Furthermore, said the AAFP, "AUC requirements will place more burden on primary care physicians than on other providers," a point on which CMS agrees.
The AAFP urged CMS to fully align the AUC with MIPS cost or quality performance categories, or better still, discontinue the AUC program completely.
"We will work with Congress to achieve this (discontinuation) goal legislatively and would hope that CMS would do likewise," said the AAFP. "With the passage and implementation of MACRA, which begins to align payment with value, the need for AUC requirements has been supplanted, and those requirements will now likely divert resources from patient care in the interest of unproven efficacy."
Medicare Diabetes Prevention Program Expanded Model
The AAFP has been fully supportive of the the expansion of the diabetes prevention program and noted that "addressing prediabetes in patients is important to family physicians."
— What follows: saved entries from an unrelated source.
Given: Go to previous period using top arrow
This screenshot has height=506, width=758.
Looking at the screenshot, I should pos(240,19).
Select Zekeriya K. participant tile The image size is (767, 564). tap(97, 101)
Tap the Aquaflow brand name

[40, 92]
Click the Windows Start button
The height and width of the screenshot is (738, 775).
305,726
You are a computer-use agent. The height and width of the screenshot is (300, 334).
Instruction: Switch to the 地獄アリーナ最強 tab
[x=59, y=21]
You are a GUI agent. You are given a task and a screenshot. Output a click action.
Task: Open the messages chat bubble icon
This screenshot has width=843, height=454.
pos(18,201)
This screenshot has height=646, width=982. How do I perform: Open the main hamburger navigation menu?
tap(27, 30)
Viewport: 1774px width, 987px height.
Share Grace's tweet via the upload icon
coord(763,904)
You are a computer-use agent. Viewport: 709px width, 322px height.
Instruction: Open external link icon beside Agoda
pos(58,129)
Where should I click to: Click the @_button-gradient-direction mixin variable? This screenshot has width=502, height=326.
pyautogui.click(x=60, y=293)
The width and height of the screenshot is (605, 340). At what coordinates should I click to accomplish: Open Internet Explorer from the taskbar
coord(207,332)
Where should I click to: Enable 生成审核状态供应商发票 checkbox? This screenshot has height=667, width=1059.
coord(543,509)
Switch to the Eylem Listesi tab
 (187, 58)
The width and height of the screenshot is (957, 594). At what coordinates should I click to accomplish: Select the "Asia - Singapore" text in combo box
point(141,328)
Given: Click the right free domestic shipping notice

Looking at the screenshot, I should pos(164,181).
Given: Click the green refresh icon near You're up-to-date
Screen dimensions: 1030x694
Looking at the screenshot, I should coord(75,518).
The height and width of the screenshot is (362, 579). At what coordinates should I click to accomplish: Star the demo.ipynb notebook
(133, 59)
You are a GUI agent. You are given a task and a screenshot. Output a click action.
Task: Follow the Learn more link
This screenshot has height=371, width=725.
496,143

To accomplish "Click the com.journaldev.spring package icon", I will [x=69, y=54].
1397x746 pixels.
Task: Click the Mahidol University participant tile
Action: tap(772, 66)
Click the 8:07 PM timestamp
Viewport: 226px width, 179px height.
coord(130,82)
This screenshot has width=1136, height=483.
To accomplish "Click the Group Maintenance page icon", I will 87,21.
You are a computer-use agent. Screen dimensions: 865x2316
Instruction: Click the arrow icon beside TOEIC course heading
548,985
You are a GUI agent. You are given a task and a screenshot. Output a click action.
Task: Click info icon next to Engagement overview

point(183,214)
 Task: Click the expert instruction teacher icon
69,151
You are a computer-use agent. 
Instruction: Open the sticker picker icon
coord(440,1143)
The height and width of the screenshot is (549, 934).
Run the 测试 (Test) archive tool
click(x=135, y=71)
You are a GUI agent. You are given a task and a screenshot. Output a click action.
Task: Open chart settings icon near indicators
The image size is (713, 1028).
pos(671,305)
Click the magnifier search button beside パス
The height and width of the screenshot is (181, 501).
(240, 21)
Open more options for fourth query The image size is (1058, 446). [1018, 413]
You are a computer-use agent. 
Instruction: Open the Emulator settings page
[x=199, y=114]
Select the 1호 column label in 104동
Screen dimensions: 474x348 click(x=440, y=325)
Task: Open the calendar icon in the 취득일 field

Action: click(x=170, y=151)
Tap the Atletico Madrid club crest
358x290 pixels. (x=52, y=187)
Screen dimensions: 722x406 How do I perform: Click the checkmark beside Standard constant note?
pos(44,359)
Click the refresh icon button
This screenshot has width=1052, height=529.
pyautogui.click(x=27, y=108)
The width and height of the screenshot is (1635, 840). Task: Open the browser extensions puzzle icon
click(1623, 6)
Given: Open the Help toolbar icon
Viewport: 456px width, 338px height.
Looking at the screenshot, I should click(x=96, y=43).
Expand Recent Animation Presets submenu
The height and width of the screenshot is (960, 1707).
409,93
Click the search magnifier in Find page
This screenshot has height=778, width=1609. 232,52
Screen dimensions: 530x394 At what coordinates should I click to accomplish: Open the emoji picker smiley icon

Therefore, the AAFP took issue with CMS' proposed new start date of the expanded program, saying that CMS and suppliers have had "ample time to plan, enroll and prepare to operationalize this program."
The letter pointed out that obesity and diabetes are rampant in the United States. "Thus, we urge CMS to not finalize April 1, 2018, as a start date, and instead work with speed and efficiency to make these services available on Jan. 1, 2018, as the agency had previously finalized."
Request for Recommendations
Notably, CMS invited commenters to submit recommendations detailing how the agency could simplify its regulations and policies.
The AAFP took advantage of that opportunity, noting that it is "continuously working to alleviate demands placed on family physicians through entangling paperwork and needless regulatory complexities." The Academy made a number of suggestions including
- eliminating Medicare's requirement for prior authorizations for generic drugs and durable medical equipment,
- doing away with documentation guidelines for E/M codes 99211-99215 and 99201-99205 for primary care physicians,
- placing the burden of electronic health record (EHR) interoperability on vendors rather than physicians,
- procuring funding from Congress and HHS to offset the financial burden practices face when complying with interpretation service costs,
- aligning quality and performance measures by using the core measures sets developed by the multistakeholder Core Quality Measures Collaborative,
- streamlining claims review programs by using a universal set of criteria,
- reducing documentation requirements for chronic care management, and
- enhancing EHR and health information exchange in the provision of transitional care management services.
The letter also provided CMS with recommendations on how to address opioid abuse disorder and referred to the AAFP's position paper on this topic, titled "Chronic Pain Management and Opioid Misuse: A Public Health Concern."